(Saved entries)
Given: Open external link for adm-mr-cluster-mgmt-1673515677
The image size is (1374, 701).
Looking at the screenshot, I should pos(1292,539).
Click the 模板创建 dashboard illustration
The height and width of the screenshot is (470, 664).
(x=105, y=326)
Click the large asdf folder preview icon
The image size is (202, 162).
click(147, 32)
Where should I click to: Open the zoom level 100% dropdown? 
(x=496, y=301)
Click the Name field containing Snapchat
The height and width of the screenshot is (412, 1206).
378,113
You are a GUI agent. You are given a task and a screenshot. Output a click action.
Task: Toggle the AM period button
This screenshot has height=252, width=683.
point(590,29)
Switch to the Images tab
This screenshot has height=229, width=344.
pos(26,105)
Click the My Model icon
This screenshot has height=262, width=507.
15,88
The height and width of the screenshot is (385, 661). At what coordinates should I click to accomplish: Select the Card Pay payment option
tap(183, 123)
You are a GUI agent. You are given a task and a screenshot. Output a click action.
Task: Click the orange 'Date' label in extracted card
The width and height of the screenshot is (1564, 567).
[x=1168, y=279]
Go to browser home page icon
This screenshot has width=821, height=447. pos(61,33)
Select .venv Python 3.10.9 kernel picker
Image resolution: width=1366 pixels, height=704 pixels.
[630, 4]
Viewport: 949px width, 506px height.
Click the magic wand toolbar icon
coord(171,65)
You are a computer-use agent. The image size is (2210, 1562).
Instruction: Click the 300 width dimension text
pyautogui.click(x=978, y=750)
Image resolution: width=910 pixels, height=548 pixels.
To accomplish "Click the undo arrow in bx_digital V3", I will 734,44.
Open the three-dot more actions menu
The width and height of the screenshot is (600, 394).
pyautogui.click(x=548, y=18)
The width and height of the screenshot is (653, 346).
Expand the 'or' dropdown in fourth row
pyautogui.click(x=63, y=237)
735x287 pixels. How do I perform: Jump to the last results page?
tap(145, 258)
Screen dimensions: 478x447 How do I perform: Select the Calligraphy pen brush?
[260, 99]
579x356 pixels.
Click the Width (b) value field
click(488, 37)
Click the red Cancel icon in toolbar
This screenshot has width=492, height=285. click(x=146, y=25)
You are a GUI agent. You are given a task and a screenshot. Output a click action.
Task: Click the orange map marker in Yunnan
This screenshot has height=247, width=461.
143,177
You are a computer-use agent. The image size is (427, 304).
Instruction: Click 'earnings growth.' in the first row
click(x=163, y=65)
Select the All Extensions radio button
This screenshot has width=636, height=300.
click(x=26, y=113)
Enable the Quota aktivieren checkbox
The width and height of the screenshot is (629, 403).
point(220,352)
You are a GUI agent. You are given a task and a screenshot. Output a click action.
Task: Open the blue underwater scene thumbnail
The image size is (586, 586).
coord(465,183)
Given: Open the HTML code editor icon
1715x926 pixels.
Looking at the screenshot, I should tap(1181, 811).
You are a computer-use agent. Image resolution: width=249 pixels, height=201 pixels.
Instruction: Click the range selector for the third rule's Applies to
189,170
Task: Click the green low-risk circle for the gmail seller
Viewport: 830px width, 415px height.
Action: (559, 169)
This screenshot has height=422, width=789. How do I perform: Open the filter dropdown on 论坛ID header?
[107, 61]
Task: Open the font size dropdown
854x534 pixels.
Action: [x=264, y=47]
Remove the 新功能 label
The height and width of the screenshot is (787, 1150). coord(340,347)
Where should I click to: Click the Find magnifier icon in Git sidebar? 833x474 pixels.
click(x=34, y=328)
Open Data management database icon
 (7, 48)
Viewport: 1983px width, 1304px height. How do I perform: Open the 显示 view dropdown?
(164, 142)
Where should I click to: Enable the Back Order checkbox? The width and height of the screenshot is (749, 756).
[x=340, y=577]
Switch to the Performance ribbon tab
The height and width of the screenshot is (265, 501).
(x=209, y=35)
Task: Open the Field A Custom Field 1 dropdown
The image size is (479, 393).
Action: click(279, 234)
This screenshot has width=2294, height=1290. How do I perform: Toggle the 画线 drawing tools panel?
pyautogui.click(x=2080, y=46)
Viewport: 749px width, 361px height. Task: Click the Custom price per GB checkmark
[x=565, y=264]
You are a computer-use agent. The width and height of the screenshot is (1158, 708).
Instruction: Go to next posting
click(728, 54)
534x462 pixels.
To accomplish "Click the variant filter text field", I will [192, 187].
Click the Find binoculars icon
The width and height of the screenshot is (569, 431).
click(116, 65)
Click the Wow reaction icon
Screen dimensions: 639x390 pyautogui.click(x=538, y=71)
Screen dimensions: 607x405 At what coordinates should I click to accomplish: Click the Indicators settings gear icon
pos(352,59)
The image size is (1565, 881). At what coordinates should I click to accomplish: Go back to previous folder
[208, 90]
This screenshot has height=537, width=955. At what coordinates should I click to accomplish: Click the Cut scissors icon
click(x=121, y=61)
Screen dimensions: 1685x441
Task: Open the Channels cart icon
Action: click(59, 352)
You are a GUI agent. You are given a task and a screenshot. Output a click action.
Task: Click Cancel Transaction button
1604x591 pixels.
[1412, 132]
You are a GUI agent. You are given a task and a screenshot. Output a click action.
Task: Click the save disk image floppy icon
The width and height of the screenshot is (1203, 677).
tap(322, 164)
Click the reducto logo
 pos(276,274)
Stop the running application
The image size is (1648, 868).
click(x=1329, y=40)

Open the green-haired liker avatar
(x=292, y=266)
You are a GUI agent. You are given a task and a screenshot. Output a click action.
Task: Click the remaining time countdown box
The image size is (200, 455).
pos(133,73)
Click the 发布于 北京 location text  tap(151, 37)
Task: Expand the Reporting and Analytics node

THE PROBLEM ▸ Convert the listing above into a JSON list of strings with one string per line, leaving out any blank lines.

TASK RESPONSE ▸
[
  "Given: Open external link for adm-mr-cluster-mgmt-1673515677",
  "The image size is (1374, 701).",
  "Looking at the screenshot, I should pos(1292,539).",
  "Click the 模板创建 dashboard illustration",
  "The height and width of the screenshot is (470, 664).",
  "(x=105, y=326)",
  "Click the large asdf folder preview icon",
  "The image size is (202, 162).",
  "click(147, 32)",
  "Where should I click to: Open the zoom level 100% dropdown? ",
  "(x=496, y=301)",
  "Click the Name field containing Snapchat",
  "The height and width of the screenshot is (412, 1206).",
  "378,113",
  "You are a GUI agent. You are given a task and a screenshot. Output a click action.",
  "Task: Toggle the AM period button",
  "This screenshot has height=252, width=683.",
  "point(590,29)",
  "Switch to the Images tab",
  "This screenshot has height=229, width=344.",
  "pos(26,105)",
  "Click the My Model icon",
  "This screenshot has height=262, width=507.",
  "15,88",
  "The height and width of the screenshot is (385, 661). At what coordinates should I click to accomplish: Select the Card Pay payment option",
  "tap(183, 123)",
  "You are a GUI agent. You are given a task and a screenshot. Output a click action.",
  "Task: Click the orange 'Date' label in extracted card",
  "The width and height of the screenshot is (1564, 567).",
  "[x=1168, y=279]",
  "Go to browser home page icon",
  "This screenshot has width=821, height=447. pos(61,33)",
  "Select .venv Python 3.10.9 kernel picker",
  "Image resolution: width=1366 pixels, height=704 pixels.",
  "[630, 4]",
  "Viewport: 949px width, 506px height.",
  "Click the magic wand toolbar icon",
  "coord(171,65)",
  "You are a computer-use agent. The image size is (2210, 1562).",
  "Instruction: Click the 300 width dimension text",
  "pyautogui.click(x=978, y=750)",
  "Image resolution: width=910 pixels, height=548 pixels.",
  "To accomplish \"Click the undo arrow in bx_digital V3\", I will 734,44.",
  "Open the three-dot more actions menu",
  "The width and height of the screenshot is (600, 394).",
  "pyautogui.click(x=548, y=18)",
  "The width and height of the screenshot is (653, 346).",
  "Expand the 'or' dropdown in fourth row",
  "pyautogui.click(x=63, y=237)",
  "735x287 pixels. How do I perform: Jump to the last results page?",
  "tap(145, 258)",
  "Screen dimensions: 478x447 How do I perform: Select the Calligraphy pen brush?",
  "[260, 99]",
  "579x356 pixels.",
  "Click the Width (b) value field",
  "click(488, 37)",
  "Click the red Cancel icon in toolbar",
  "This screenshot has width=492, height=285. click(x=146, y=25)",
  "You are a GUI agent. You are given a task and a screenshot. Output a click action.",
  "Task: Click the orange map marker in Yunnan",
  "This screenshot has height=247, width=461.",
  "143,177",
  "You are a computer-use agent. The image size is (427, 304).",
  "Instruction: Click 'earnings growth.' in the first row",
  "click(x=163, y=65)",
  "Select the All Extensions radio button",
  "This screenshot has width=636, height=300.",
  "click(x=26, y=113)",
  "Enable the Quota aktivieren checkbox",
  "The width and height of the screenshot is (629, 403).",
  "point(220,352)",
  "You are a GUI agent. You are given a task and a screenshot. Output a click action.",
  "Task: Open the blue underwater scene thumbnail",
  "The image size is (586, 586).",
  "coord(465,183)",
  "Given: Open the HTML code editor icon",
  "1715x926 pixels.",
  "Looking at the screenshot, I should tap(1181, 811).",
  "You are a computer-use agent. Image resolution: width=249 pixels, height=201 pixels.",
  "Instruction: Click the range selector for the third rule's Applies to",
  "189,170",
  "Task: Click the green low-risk circle for the gmail seller",
  "Viewport: 830px width, 415px height.",
  "Action: (559, 169)",
  "This screenshot has height=422, width=789. How do I perform: Open the filter dropdown on 论坛ID header?",
  "[107, 61]",
  "Task: Open the font size dropdown",
  "854x534 pixels.",
  "Action: [x=264, y=47]",
  "Remove the 新功能 label",
  "The height and width of the screenshot is (787, 1150). coord(340,347)",
  "Where should I click to: Click the Find magnifier icon in Git sidebar? 833x474 pixels.",
  "click(x=34, y=328)",
  "Open Data management database icon",
  " (7, 48)",
  "Viewport: 1983px width, 1304px height. How do I perform: Open the 显示 view dropdown?",
  "(164, 142)",
  "Where should I click to: Enable the Back Order checkbox? The width and height of the screenshot is (749, 756).",
  "[x=340, y=577]",
  "Switch to the Performance ribbon tab",
  "The height and width of the screenshot is (265, 501).",
  "(x=209, y=35)",
  "Task: Open the Field A Custom Field 1 dropdown",
  "The image size is (479, 393).",
  "Action: click(279, 234)",
  "This screenshot has width=2294, height=1290. How do I perform: Toggle the 画线 drawing tools panel?",
  "pyautogui.click(x=2080, y=46)",
  "Viewport: 749px width, 361px height. Task: Click the Custom price per GB checkmark",
  "[x=565, y=264]",
  "You are a computer-use agent. The width and height of the screenshot is (1158, 708).",
  "Instruction: Go to next posting",
  "click(728, 54)",
  "534x462 pixels.",
  "To accomplish \"Click the variant filter text field\", I will [192, 187].",
  "Click the Find binoculars icon",
  "The width and height of the screenshot is (569, 431).",
  "click(116, 65)",
  "Click the Wow reaction icon",
  "Screen dimensions: 639x390 pyautogui.click(x=538, y=71)",
  "Screen dimensions: 607x405 At what coordinates should I click to accomplish: Click the Indicators settings gear icon",
  "pos(352,59)",
  "The image size is (1565, 881). At what coordinates should I click to accomplish: Go back to previous folder",
  "[208, 90]",
  "This screenshot has height=537, width=955. At what coordinates should I click to accomplish: Click the Cut scissors icon",
  "click(x=121, y=61)",
  "Screen dimensions: 1685x441",
  "Task: Open the Channels cart icon",
  "Action: click(59, 352)",
  "You are a GUI agent. You are given a task and a screenshot. Output a click action.",
  "Task: Click Cancel Transaction button",
  "1604x591 pixels.",
  "[1412, 132]",
  "You are a GUI agent. You are given a task and a screenshot. Output a click action.",
  "Task: Click the save disk image floppy icon",
  "The width and height of the screenshot is (1203, 677).",
  "tap(322, 164)",
  "Click the reducto logo",
  " pos(276,274)",
  "Stop the running application",
  "The image size is (1648, 868).",
  "click(x=1329, y=40)",
  "Open the green-haired liker avatar",
  "(x=292, y=266)",
  "You are a GUI agent. You are given a task and a screenshot. Output a click action.",
  "Task: Click the remaining time countdown box",
  "The image size is (200, 455).",
  "pos(133,73)",
  "Click the 发布于 北京 location text  tap(151, 37)",
  "Task: Expand the Reporting and Analytics node"
]